Nurses don the brightly colored garments emblazoned with “Caution: Medication Administration in Progress” to signal to others that they are dispensing medication and should not be distracted. The idea evolved from a quality forum at Kaiser South San Francisco, where front-line nurses, risk management, and patient safety staff, as well as quality improvement personnel, brainstormed on how to improve the medication administration process.

The staff felt it could reduce its already low rate of errors by somehow minimizing interruptions. “We think our error rate is really very good — it's less than one-half of one percent — but we felt that any one medication error is one too many,” Richards says. The staff administers about 22,000 doses of medication each month.

In researching the project, Richards came across the work of Tess Pape, RN, PhD, CNOR, who had pioneered the idea of having nurses wear a vest or sash as non-interruption wear a few years earlier. Richards also discovered that staff at Kaiser's Sidney R. Garfield Health Care Innovation Center were in the midst of developing a process to decrease distraction during medication administration as well, and collaborated with the staff members on honing the overall protocol.

Kaiser incorporated wearing a yellow vest or sash into its standardized medication administration protocol, dubbed KP MedRite. The process requires nurses to don the sash, check the medication administration record using the five “rights” (the right medication at the right time for the right patient at the right dose by the right route), wash their hands, get the proper medication, turn down the TV or radio in the patient's room, turn up the lights, double-check the patient's identity, discuss the medications with the patient, administer the medication, document the delivery, and wash their hands again before removing the sash.

When first implemented, the flashy attire caused distractions rather than averted them, as curious staff and patients repeatedly interrupted nurses to ask why they were wearing the unusual apparel. And the nurses were not thrilled about wearing the orange construction vests used originally.

“We were going to abandon the pilot, but what we found at the end of 2006 was for that five- to six-month period of time on those two units, we had a 47% decrease in medication errors just from implementing the pilot on those two units,” Richards says.

So Kaiser modified the attire, improved communication throughout the hospital to inform everyone not to interrupt nurses wearing the yellow sash or vest, and implemented the system throughout the hospital in April 2007. (Because of workflow issues in the ED and recovery rooms, the system will not be used in those settings until later this summer.) One other unit declined to participate, citing its minimal error stats. After 30 days, errors had decreased in every unit, averaging a 20% reduction and convincing the reluctant unit — which had no reduction that month — to adopt the protocol and non-interruption wear.

The hospital's results with the KP MedRite and non-interruption wear have been replicated at other Kaiser facilities. Kaiser reports an overall 50% reduction in the number of staff interruptions, a 50% increase in the standardization of medication administration, a 15% improvement in the time required to pass medications, and an 18% increase in on-time medication delivery. Kaiser is now gathering data on error-reduction as well. The Joint Commission is considering the KP MedRite procedure as a best practice for hospitals across the country.

Melody Navarro, RN, MSN, a charge nurse in the med/surg oncology unit at Kaiser West Los Angeles Medical Center, has noticed a culture shift since her facility implemented the KP MedRite process on a pilot basis. She was part of the group of nurses and innovators at the Garfield Center that helped develop the new protocol.

Patients have been positive about the change, and have been pleased to have the nurse discuss their medications without interruption. Other disciplines now respect the non-interruption wear. Richards adds that some healthcare professionals, such as physicians and pharmacists, are even looking into establishing some non-interruption protocols themselves.

What you will do:
In the article on non-interruption wear for nurses, how many doses of medication does the staff administer each month?

[Items from a dataset]
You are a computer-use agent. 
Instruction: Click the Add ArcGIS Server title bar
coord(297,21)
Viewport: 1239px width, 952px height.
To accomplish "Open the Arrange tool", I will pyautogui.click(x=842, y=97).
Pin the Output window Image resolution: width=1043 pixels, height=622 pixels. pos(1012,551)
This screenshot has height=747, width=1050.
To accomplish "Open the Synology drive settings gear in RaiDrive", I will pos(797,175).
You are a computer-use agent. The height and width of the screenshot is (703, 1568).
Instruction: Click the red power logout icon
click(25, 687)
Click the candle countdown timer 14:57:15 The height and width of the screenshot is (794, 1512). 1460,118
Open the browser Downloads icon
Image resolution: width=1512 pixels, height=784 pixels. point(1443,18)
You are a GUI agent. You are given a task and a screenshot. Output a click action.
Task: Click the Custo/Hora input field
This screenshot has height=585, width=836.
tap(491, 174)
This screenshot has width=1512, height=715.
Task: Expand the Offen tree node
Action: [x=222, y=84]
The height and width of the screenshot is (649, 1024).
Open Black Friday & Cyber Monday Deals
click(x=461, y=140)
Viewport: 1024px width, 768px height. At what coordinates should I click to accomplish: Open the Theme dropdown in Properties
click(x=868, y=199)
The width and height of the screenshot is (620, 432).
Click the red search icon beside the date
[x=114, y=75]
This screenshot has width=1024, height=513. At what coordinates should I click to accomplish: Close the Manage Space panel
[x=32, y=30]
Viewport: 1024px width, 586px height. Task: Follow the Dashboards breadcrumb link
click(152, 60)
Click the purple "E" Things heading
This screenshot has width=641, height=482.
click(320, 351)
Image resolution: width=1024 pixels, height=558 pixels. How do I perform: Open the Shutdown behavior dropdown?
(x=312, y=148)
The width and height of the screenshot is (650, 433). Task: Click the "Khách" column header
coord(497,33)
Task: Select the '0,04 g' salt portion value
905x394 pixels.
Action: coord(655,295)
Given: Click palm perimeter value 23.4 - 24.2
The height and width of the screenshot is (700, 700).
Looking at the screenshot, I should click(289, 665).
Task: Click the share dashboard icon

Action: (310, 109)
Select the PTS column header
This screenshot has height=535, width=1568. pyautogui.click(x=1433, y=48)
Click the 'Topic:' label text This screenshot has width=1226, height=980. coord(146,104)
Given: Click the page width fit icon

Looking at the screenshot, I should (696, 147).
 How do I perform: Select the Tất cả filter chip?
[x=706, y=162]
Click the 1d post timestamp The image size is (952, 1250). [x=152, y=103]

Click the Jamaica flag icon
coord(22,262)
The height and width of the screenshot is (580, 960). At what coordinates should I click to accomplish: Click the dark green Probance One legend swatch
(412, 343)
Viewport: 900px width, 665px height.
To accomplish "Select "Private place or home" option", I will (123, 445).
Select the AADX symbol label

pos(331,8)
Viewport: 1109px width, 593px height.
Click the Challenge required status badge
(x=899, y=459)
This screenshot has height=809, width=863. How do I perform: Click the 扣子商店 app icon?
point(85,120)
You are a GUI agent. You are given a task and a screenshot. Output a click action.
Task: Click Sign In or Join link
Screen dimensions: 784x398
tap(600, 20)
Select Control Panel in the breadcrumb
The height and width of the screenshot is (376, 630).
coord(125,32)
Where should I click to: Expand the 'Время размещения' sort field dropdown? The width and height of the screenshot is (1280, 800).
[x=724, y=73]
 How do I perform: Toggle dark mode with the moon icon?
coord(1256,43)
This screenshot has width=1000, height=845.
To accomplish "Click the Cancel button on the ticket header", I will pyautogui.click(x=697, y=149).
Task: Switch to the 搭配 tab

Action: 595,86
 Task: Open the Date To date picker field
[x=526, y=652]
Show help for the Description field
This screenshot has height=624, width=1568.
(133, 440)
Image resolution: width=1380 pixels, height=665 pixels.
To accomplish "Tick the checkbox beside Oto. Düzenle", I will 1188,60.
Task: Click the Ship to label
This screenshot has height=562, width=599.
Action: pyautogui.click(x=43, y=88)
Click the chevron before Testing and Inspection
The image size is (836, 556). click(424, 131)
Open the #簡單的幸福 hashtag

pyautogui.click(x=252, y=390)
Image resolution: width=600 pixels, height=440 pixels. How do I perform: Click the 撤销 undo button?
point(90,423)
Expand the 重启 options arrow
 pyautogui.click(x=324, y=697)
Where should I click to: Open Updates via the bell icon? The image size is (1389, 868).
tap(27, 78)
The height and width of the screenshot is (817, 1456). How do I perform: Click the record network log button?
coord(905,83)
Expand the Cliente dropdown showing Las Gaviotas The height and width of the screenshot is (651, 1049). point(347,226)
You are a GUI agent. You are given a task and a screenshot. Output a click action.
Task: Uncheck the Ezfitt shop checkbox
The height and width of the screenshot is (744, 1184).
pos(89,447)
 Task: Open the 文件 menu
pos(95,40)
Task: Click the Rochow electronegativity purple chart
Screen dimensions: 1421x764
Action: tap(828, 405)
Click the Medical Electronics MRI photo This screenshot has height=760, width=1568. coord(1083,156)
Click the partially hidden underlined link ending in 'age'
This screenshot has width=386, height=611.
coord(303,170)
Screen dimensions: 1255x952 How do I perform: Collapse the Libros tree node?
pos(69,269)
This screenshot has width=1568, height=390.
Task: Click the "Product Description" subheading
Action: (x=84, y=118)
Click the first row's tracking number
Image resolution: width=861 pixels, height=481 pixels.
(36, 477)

Result of this task:
About 22,000 doses.